Kotay has the remains of an old city and several ruined temples of perhaps the earlier part of the tenth century.

The Sun temple, known as Ra Lakha's and ascribed to Lakha Phulani, facing the west is, without cement, partly built of yellow and partly of red stone. The aisles are covered by groins like the aisles in some chaitya caves; the nave is roofed the same way as at the Amarnath temple, the central area being covered with massive slabs hollowed out in the centre, in which a pendentive has been inserted. Outside it has a slanting roof divided into four sections of slightly different heights, that next to the spire being the highest, and tho remote end the lowest. The door of the temple is neatly carved. Over the lintel are Navagraha, the nine patrons of the planets, and the jambs are carefully sculptured. In the entrance hall, mandap, are four pillars with a square block sculptured below the bracket, and six pilasters. The shafts support a plinth, on which stands a block carved with colonnettes at the corners. The faces of the block are sculptured with figures of men and elephants. Of the four-armed figures on the brackets of the column, one is a female and one has a face on the abdomen. In the window recess are pilasters with four-armed figures on the bracket capitals. The pillars and pilasters are all of the Hindu broken-square form. The shrine door is elaborately carved with two rows of figures on the frieze, Ganpati on the lintel, and the jambs richly ornamented- The area behind the central jamb is roofed with large slabs, carved with sixteen figures linked in one other's arms in a circle, the leg's crossed and turned towards the centre. Each holds a rod in either hand, the left hand being bent down and the right up, and so interlaced with the arms of the figures on either side. The roofs of the three aisles, at the side and in front of the central area, are very prettily carved with flowered ribs, and three horizontal bands inclusive of that from which they spring. In two neat niches advanced from the front wall of the shrine, and with two colonnettes in front of each there have been standing images in alto-relievo neatly canopied by a lotus flower with buds growing over the head dresses.

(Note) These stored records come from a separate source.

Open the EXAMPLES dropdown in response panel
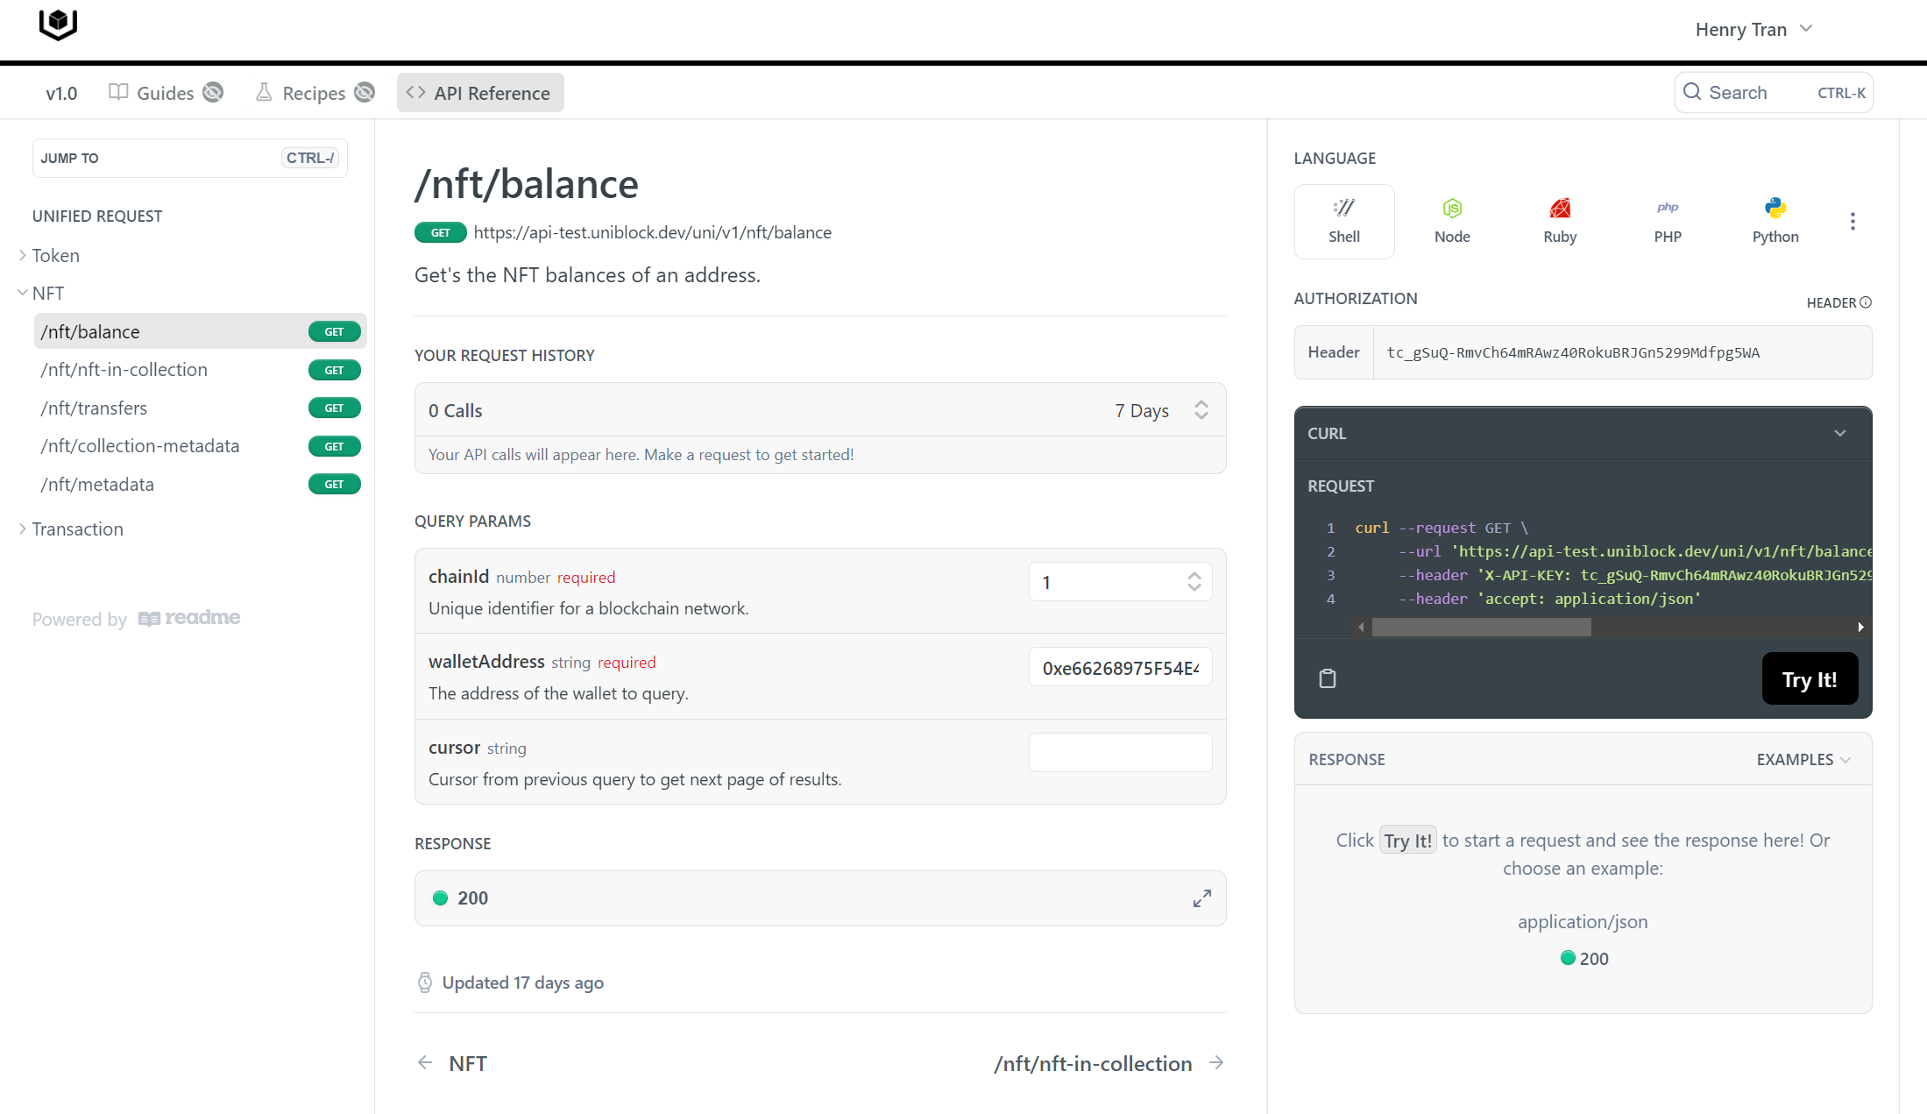Viewport: 1927px width, 1114px height. (x=1803, y=759)
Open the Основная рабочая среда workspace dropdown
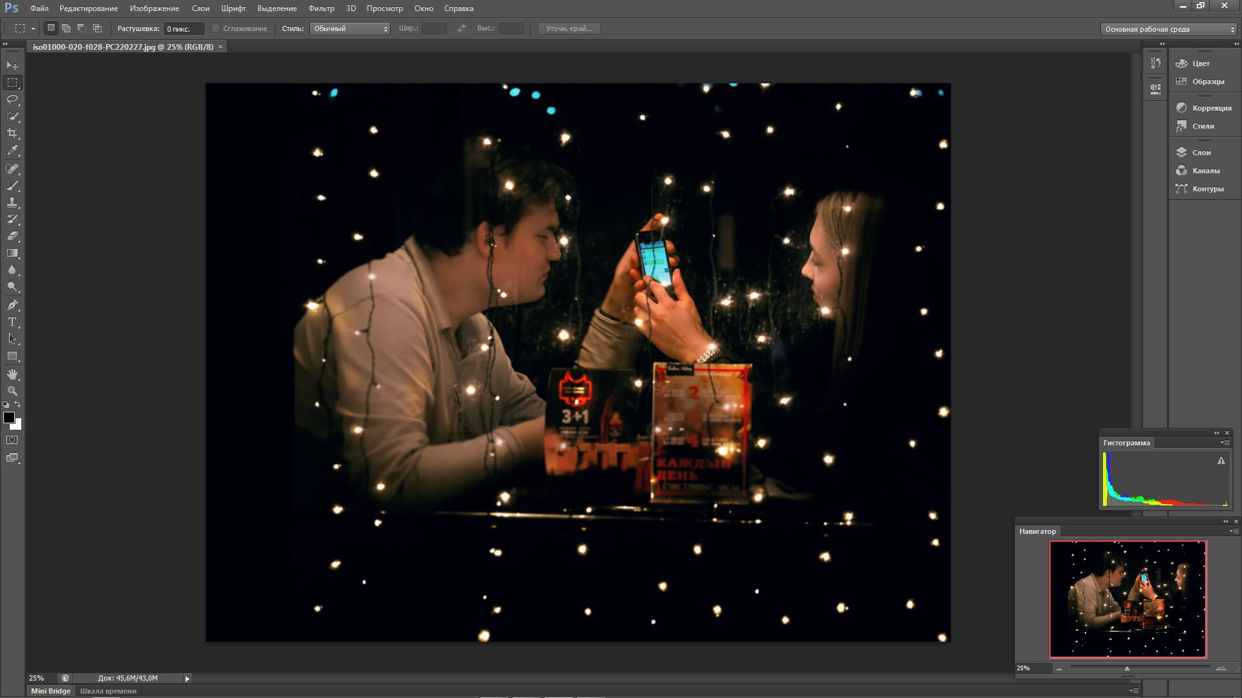Image resolution: width=1242 pixels, height=698 pixels. point(1168,29)
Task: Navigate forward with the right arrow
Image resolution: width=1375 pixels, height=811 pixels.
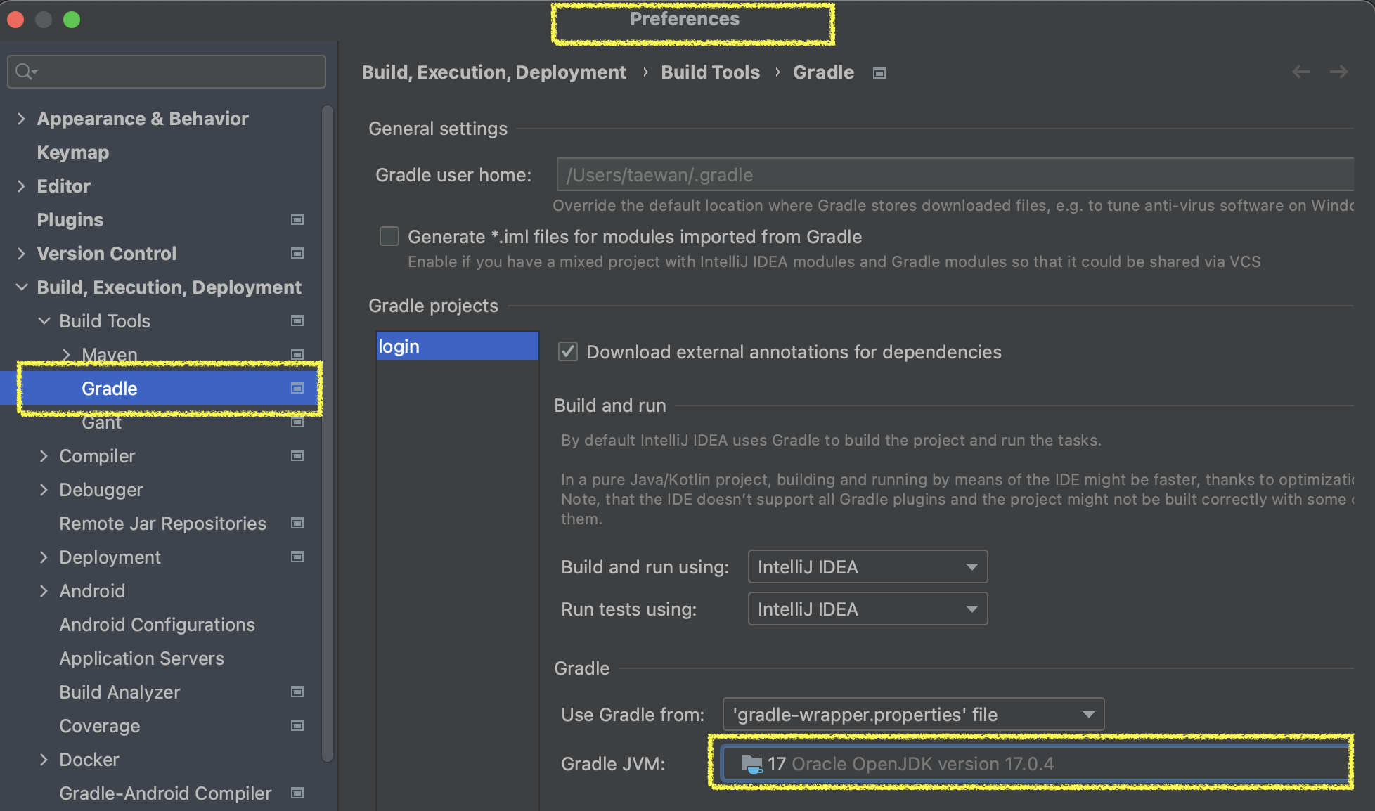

To the west of the temple of the Sun, are three small temples, two facing the east, and one, the north. That facing the north is a very small Vaishnav temple, with only a fragment of the shrine remaining. Of the east-facing temples, one has only the shrine left; on the walls are carved figures of Surya on the west face, and shardulas in the recesses. Varaha has fallen off the south wall, and there is a figure of Ganpati on the lintel of the other temple, part of the porch as well as the shrine remains. Over the head of the shrine door are carved the patrons of the nine planets. Outside on the north wall is Narsimha and on the west Vishnu, both much time-worn. Across a ravine to the north-east are fragments of two other temples facing west. Of the first and higher, only the plain square pillars of the hall and the lower part of the shrine are standing. The door is surrounded by an architrave of three members, two fasciae carved with creeper pattern, and a cyma recta with leaves. On the lintel is a Ganpati, and outside two weather-worn figures. The lower ruin is a fragment of the shrine of a Surya temple, with Ganpati on the lintel, and the nine planets on tho frieze. There are no figures outside. On this part of the hill, foundations show that whole edifices must have been carted away for building purposes.